• What you need to do
Look below for the line holding "Adding Code To" and the line holding "Video (161, 2465)". Transcribe exactly those lines and all lines between them, nothing more.

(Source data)
━━━━━━━━━━━━━━━━━━━━

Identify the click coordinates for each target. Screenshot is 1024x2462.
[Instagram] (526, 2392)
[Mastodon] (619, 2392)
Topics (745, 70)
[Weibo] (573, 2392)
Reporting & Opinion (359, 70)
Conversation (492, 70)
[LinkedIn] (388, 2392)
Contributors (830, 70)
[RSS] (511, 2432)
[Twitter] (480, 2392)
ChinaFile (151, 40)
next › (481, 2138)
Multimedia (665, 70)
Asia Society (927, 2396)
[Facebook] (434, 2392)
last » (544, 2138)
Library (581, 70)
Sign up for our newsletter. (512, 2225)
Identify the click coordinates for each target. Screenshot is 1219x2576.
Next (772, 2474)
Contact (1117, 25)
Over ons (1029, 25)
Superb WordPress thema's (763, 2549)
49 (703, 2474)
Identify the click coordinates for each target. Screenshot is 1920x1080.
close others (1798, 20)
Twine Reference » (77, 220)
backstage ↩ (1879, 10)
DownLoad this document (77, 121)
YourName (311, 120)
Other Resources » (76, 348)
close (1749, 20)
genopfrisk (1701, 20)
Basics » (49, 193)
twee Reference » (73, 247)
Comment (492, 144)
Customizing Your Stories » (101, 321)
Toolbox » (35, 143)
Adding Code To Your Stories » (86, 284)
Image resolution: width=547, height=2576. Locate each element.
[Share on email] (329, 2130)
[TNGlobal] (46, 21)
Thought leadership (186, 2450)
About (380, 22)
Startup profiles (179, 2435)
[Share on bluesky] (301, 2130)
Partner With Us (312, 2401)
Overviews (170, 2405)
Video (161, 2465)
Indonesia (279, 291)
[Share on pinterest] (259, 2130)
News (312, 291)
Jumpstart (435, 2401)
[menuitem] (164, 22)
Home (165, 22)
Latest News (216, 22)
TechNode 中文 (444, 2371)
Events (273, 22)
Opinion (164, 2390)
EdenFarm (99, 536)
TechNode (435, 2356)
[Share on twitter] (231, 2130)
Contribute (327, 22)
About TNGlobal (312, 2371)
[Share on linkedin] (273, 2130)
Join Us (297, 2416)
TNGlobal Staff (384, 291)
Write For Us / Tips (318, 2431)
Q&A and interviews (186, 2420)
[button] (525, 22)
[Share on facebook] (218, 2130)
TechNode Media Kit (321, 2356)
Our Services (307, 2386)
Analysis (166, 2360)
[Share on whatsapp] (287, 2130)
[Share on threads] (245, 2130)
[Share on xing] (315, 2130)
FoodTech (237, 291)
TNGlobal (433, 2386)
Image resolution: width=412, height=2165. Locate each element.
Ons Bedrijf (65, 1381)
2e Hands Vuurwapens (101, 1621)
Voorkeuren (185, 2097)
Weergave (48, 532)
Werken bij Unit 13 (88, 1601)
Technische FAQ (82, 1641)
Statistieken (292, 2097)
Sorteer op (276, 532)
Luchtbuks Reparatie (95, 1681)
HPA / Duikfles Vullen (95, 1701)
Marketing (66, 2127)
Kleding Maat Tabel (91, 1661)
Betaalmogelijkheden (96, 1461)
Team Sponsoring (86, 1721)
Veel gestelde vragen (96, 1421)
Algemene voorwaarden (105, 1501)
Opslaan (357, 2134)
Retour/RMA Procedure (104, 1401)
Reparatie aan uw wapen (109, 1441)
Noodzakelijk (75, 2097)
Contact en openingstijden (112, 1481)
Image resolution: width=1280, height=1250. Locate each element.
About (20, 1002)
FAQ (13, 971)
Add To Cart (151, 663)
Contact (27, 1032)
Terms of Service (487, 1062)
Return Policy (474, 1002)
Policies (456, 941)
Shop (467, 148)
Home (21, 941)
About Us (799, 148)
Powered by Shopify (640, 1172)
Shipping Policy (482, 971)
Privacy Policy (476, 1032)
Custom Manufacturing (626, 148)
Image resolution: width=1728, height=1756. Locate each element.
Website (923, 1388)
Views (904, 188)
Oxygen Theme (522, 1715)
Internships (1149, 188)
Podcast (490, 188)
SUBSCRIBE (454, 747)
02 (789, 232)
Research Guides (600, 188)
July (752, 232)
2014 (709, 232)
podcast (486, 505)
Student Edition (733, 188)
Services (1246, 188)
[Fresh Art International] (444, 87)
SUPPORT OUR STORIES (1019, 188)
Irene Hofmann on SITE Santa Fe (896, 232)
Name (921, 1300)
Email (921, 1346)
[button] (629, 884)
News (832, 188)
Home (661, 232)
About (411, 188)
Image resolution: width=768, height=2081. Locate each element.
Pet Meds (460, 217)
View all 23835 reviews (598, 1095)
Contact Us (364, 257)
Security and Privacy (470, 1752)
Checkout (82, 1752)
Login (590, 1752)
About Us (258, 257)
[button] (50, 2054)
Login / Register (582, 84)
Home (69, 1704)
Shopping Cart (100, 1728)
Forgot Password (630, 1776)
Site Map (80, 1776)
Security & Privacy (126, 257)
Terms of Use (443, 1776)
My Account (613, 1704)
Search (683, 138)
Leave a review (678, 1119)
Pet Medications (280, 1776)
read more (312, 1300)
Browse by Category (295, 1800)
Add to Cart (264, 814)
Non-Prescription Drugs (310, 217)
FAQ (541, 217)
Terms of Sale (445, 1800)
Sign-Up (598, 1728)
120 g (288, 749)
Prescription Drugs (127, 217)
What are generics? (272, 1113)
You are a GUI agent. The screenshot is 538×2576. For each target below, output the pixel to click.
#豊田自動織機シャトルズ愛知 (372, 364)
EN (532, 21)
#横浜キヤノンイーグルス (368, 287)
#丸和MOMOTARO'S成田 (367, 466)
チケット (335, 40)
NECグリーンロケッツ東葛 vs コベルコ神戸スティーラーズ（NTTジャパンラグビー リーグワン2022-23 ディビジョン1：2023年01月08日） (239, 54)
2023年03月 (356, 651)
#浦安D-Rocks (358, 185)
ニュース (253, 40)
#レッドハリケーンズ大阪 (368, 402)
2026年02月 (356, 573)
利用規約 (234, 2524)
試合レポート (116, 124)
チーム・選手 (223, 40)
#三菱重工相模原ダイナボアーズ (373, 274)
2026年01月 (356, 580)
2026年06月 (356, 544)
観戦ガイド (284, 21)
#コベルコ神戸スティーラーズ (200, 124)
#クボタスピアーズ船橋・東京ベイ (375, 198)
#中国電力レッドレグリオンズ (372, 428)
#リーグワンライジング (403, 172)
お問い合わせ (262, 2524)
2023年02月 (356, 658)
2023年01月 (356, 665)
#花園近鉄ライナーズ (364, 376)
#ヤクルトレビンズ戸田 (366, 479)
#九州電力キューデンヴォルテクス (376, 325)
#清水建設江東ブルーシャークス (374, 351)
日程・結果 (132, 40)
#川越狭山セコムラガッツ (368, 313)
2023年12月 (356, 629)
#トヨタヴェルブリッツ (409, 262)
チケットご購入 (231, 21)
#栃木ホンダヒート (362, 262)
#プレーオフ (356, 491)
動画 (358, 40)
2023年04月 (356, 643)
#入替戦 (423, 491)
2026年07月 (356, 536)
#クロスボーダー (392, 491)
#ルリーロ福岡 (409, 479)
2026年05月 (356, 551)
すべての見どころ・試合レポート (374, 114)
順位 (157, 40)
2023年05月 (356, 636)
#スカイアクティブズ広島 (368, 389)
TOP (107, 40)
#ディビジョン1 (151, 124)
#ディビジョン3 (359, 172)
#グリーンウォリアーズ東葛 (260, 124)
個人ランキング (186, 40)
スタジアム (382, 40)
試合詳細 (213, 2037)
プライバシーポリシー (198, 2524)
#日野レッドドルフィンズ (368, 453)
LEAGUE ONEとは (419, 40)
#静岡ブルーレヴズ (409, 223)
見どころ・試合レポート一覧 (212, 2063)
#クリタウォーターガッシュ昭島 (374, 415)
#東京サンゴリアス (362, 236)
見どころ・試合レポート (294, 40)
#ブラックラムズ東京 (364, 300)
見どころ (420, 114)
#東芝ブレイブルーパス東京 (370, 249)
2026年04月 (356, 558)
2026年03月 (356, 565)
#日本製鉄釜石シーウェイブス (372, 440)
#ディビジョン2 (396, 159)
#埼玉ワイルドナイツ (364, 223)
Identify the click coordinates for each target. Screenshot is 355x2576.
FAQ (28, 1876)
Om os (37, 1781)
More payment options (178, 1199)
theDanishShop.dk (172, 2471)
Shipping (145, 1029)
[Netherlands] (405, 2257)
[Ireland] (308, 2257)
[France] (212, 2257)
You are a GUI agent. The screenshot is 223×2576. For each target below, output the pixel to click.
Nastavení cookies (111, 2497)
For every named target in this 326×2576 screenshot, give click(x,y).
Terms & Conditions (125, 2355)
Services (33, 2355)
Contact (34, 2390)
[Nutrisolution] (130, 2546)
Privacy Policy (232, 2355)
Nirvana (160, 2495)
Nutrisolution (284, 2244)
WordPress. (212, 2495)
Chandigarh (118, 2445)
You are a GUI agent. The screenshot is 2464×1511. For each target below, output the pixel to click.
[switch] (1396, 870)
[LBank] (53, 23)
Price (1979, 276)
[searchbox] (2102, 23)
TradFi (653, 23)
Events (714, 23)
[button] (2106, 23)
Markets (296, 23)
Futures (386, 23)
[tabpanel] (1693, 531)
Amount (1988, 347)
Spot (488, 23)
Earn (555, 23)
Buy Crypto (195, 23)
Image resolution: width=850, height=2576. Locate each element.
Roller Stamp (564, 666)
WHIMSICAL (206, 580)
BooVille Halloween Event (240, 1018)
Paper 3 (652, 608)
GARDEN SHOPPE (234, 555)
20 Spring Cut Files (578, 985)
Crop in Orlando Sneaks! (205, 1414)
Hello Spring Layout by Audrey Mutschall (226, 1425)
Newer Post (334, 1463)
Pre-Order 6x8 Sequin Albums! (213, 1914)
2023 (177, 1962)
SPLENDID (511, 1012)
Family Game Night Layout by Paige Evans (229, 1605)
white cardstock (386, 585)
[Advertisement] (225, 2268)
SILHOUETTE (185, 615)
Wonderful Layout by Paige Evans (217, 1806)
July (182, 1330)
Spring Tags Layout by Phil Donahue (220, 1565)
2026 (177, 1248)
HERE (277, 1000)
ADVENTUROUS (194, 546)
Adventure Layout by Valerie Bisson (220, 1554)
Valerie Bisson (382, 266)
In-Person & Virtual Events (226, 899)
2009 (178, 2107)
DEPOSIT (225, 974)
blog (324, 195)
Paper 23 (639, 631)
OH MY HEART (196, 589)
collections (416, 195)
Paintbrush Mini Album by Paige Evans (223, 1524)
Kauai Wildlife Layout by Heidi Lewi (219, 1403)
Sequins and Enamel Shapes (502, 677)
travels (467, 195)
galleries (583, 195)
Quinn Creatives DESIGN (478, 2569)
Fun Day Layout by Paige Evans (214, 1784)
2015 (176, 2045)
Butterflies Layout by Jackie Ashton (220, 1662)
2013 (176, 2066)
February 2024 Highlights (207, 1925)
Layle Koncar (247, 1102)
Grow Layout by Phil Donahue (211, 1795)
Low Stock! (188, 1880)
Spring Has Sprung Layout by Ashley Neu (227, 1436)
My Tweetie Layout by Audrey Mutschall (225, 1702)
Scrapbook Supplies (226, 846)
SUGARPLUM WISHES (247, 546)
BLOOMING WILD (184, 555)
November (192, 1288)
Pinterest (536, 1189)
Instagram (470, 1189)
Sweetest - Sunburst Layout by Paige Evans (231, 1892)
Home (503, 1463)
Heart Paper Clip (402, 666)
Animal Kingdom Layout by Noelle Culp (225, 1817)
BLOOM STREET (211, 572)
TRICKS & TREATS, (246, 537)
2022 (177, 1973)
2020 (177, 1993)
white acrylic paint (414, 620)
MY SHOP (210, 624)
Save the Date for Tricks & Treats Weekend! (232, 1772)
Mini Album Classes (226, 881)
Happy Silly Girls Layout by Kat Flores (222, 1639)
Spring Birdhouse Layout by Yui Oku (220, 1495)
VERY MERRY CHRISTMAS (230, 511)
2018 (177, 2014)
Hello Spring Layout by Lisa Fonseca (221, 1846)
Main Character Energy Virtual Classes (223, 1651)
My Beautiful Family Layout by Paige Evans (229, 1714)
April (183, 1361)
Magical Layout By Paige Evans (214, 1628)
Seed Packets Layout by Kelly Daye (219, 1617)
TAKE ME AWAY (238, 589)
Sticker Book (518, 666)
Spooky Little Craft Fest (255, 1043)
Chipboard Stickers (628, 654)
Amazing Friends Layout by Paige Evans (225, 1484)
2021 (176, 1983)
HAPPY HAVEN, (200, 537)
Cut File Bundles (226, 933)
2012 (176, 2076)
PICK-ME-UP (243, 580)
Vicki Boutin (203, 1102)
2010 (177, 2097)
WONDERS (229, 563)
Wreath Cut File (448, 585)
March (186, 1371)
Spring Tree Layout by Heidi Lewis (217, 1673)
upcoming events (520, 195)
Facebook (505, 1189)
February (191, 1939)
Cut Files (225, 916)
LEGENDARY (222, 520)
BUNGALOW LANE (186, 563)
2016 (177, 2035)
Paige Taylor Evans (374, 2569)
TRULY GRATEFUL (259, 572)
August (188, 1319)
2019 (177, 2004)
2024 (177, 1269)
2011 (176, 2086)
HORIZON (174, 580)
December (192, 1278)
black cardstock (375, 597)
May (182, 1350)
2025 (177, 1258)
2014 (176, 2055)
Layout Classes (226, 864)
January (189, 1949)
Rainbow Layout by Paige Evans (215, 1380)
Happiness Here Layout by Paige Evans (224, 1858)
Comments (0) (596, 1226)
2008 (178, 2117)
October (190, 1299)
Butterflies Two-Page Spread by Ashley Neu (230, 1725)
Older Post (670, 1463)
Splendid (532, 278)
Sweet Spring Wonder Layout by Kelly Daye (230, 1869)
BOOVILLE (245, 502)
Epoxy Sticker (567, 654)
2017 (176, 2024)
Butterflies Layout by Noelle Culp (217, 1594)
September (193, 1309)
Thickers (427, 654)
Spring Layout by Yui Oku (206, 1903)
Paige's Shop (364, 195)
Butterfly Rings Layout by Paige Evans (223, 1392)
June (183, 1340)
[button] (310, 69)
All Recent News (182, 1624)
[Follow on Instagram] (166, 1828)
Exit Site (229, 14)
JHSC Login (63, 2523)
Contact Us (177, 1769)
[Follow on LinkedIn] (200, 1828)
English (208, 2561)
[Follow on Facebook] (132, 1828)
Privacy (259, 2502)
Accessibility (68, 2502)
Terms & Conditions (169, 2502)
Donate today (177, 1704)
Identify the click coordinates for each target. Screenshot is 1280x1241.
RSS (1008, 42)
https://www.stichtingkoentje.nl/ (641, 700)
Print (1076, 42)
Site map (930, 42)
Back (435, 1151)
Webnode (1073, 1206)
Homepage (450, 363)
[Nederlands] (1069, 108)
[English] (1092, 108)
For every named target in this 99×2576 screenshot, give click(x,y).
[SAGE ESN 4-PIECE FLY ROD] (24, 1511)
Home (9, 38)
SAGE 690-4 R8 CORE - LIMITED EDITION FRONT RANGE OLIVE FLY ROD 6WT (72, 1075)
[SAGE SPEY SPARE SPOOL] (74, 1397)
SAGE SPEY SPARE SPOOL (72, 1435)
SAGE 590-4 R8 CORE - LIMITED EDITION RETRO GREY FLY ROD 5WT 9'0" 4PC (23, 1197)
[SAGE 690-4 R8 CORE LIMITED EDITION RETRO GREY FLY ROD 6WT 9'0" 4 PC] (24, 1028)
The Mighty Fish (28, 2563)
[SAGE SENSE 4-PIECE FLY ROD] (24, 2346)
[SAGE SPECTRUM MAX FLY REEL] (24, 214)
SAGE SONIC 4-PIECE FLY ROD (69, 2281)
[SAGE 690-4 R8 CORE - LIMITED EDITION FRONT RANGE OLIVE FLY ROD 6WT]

━━━━━━━━━━━━━━━━━━━━

• Result of the task
Adding Code To Your Stories » (86, 284)
Image resolution: width=547, height=2576. Locate each element.
[Share on email] (329, 2130)
[TNGlobal] (46, 21)
Thought leadership (186, 2450)
About (380, 22)
Startup profiles (179, 2435)
[Share on bluesky] (301, 2130)
Partner With Us (312, 2401)
Overviews (170, 2405)
Video (161, 2465)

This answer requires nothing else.